Work to be completed
Rewrite the items from the line containing "Open the dstll title heading" through the line containing "pos(681,189)" as a Markdown table with the columns Row and Line. Skip blank lines and leave the pictures out.

Material for this exercise
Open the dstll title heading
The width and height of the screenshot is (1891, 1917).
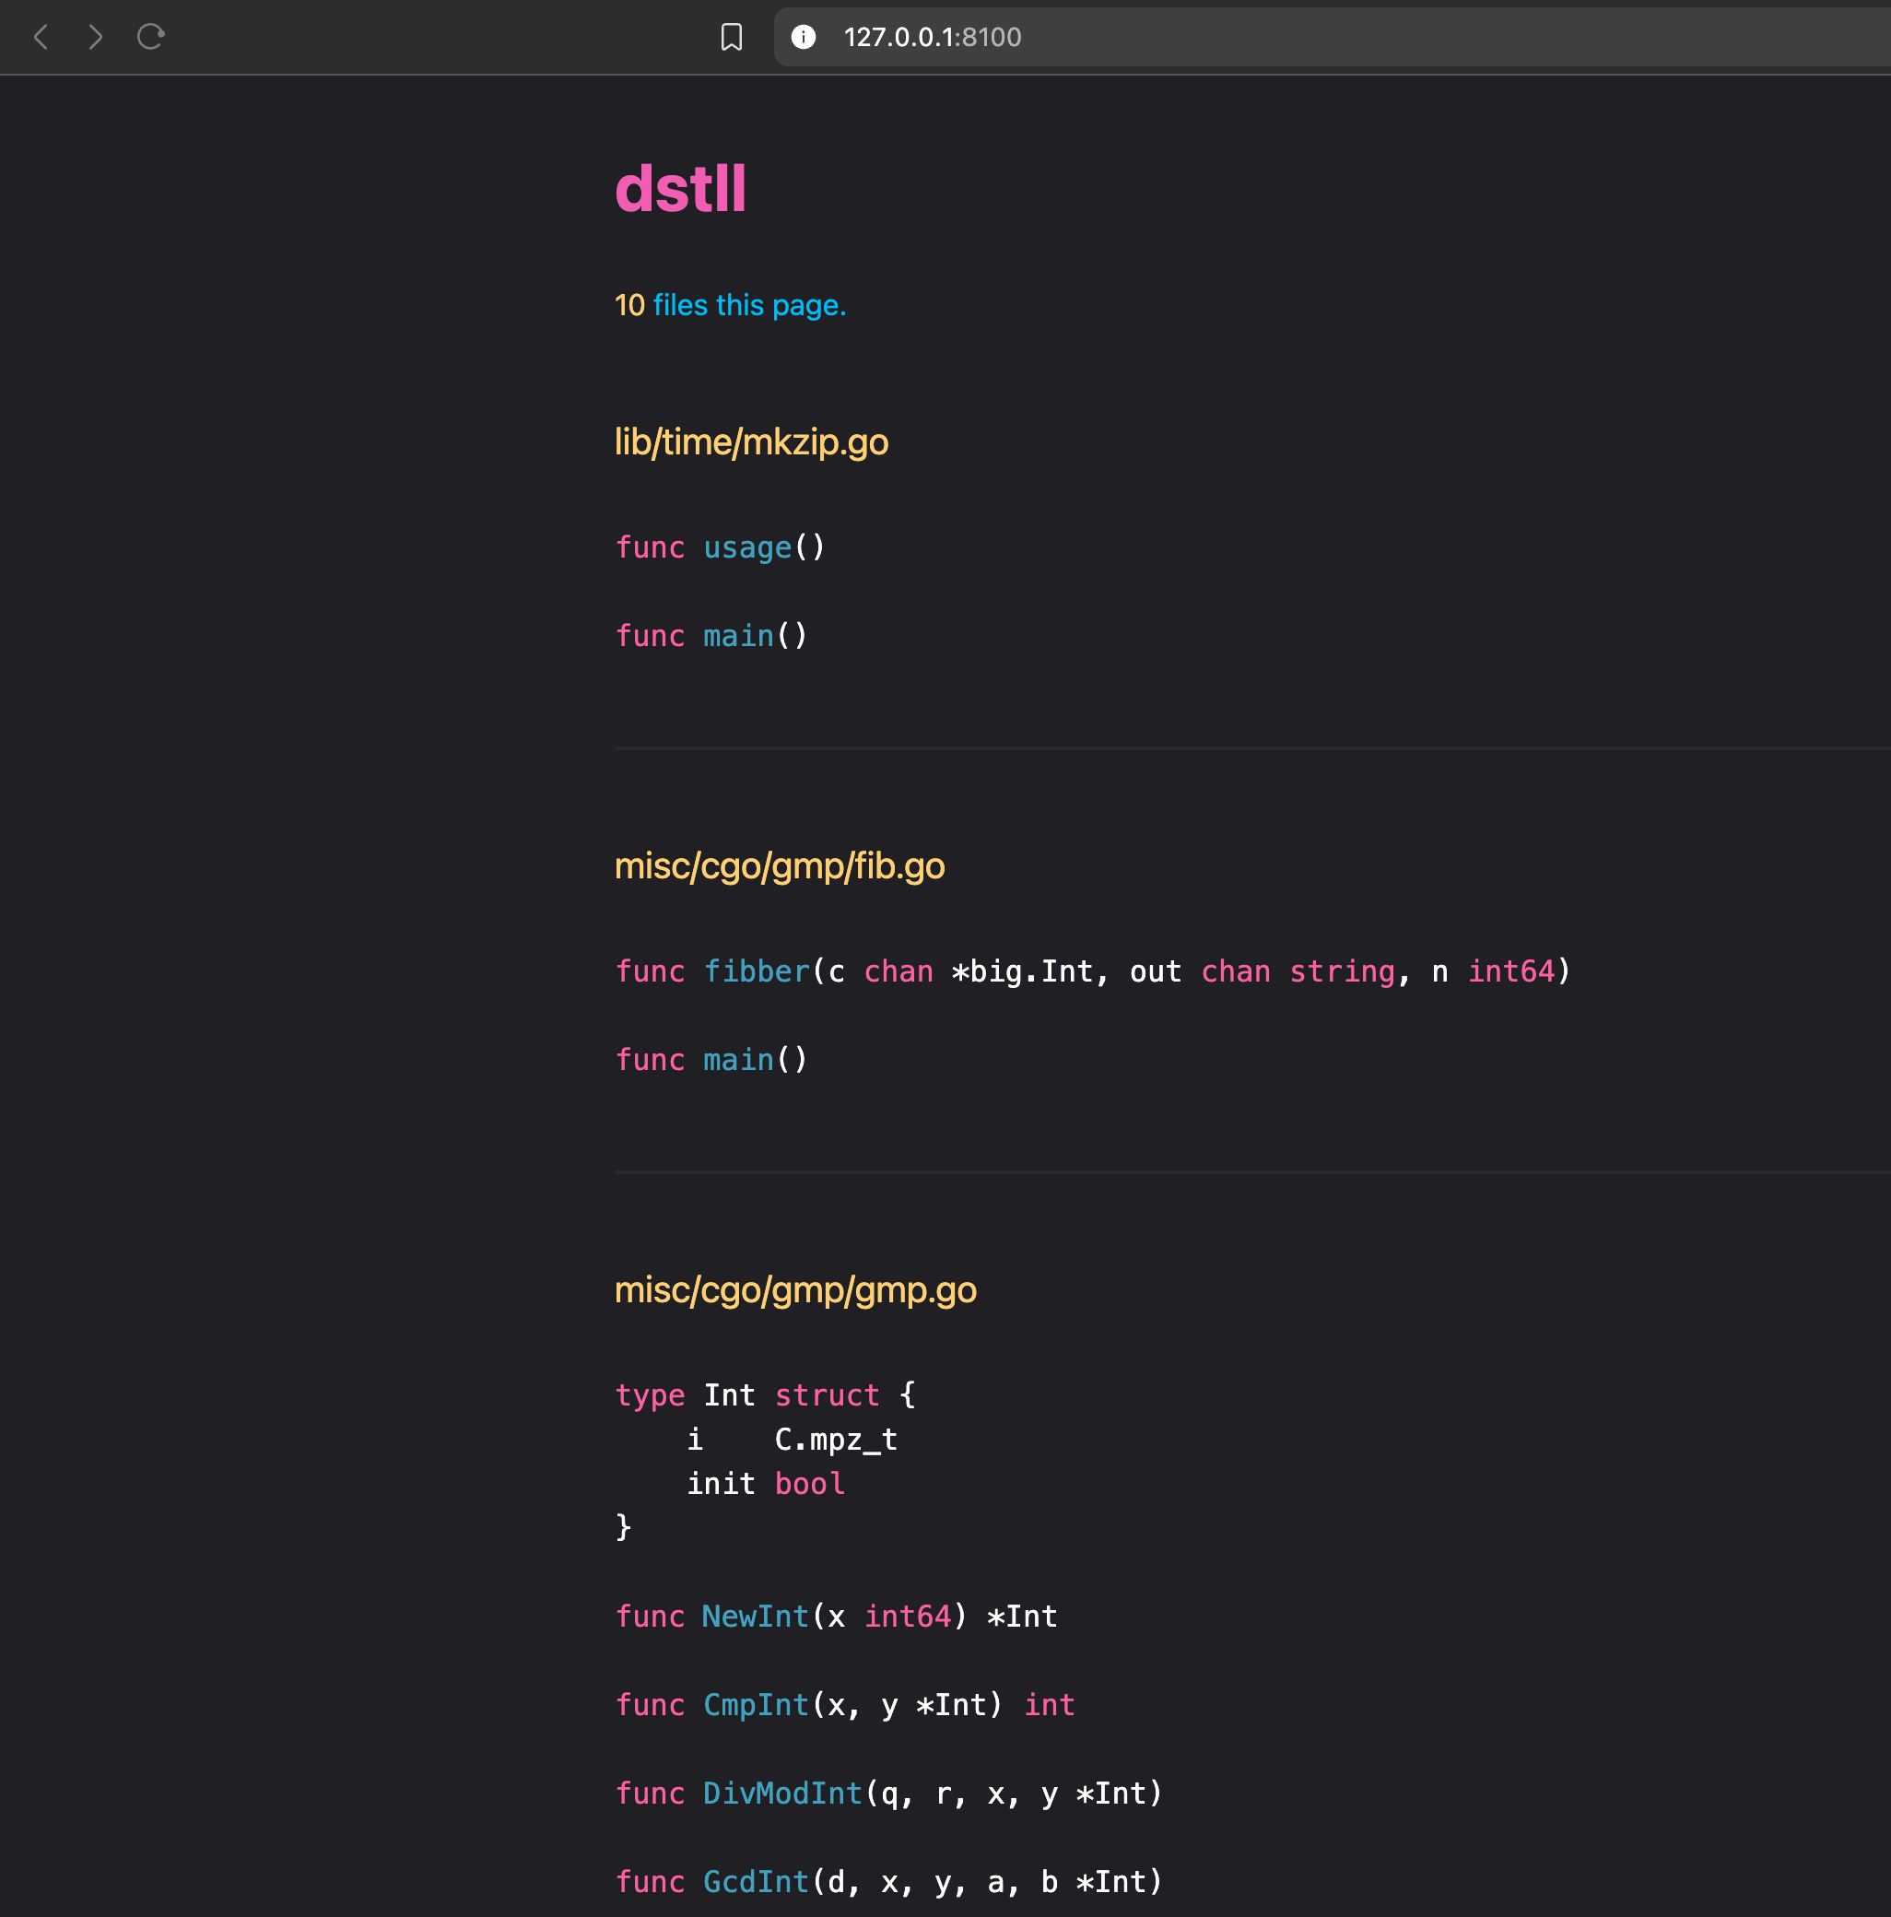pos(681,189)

* * *

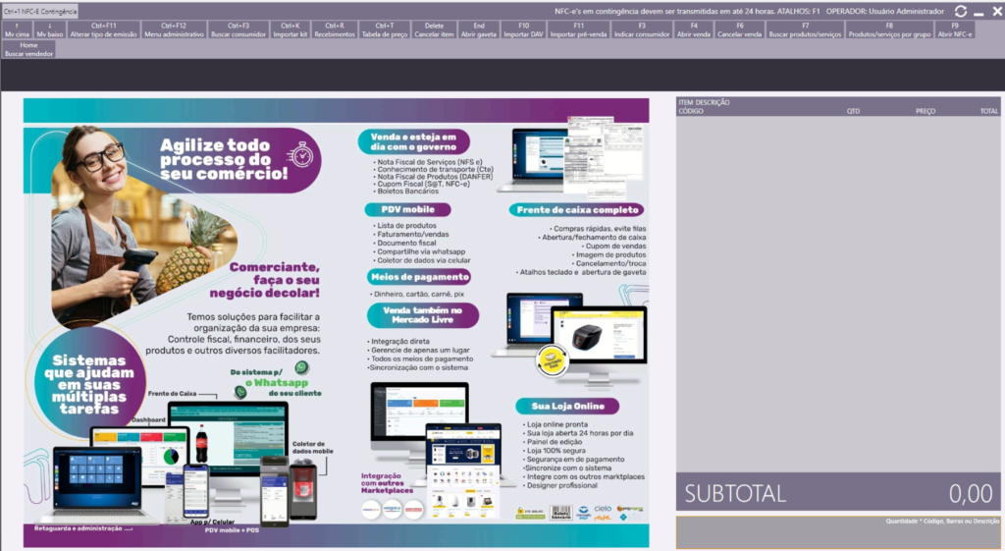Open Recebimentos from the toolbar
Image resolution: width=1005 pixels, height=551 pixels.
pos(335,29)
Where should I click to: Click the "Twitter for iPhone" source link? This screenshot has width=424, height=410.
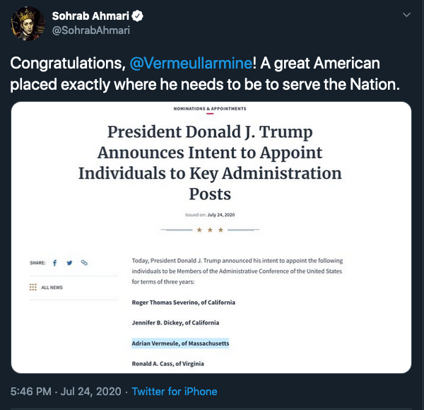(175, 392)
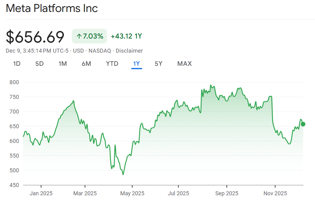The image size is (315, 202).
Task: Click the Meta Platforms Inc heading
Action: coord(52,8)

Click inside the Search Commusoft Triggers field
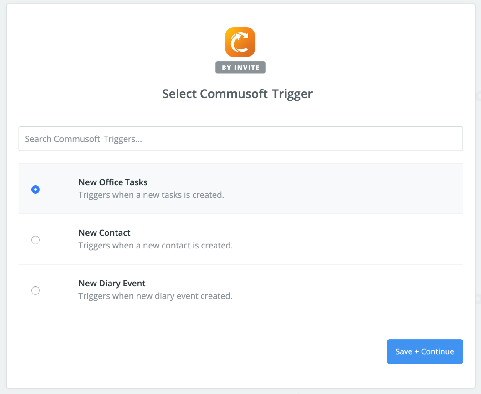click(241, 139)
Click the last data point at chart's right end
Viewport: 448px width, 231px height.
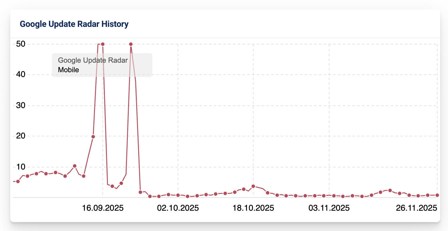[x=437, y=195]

Reply to the exercise
| Row | Line |
|---|---|
| 1 | Open the dstll title heading |
| 2 | The width and height of the screenshot is (1891, 1917). |
| 3 | pos(681,189) |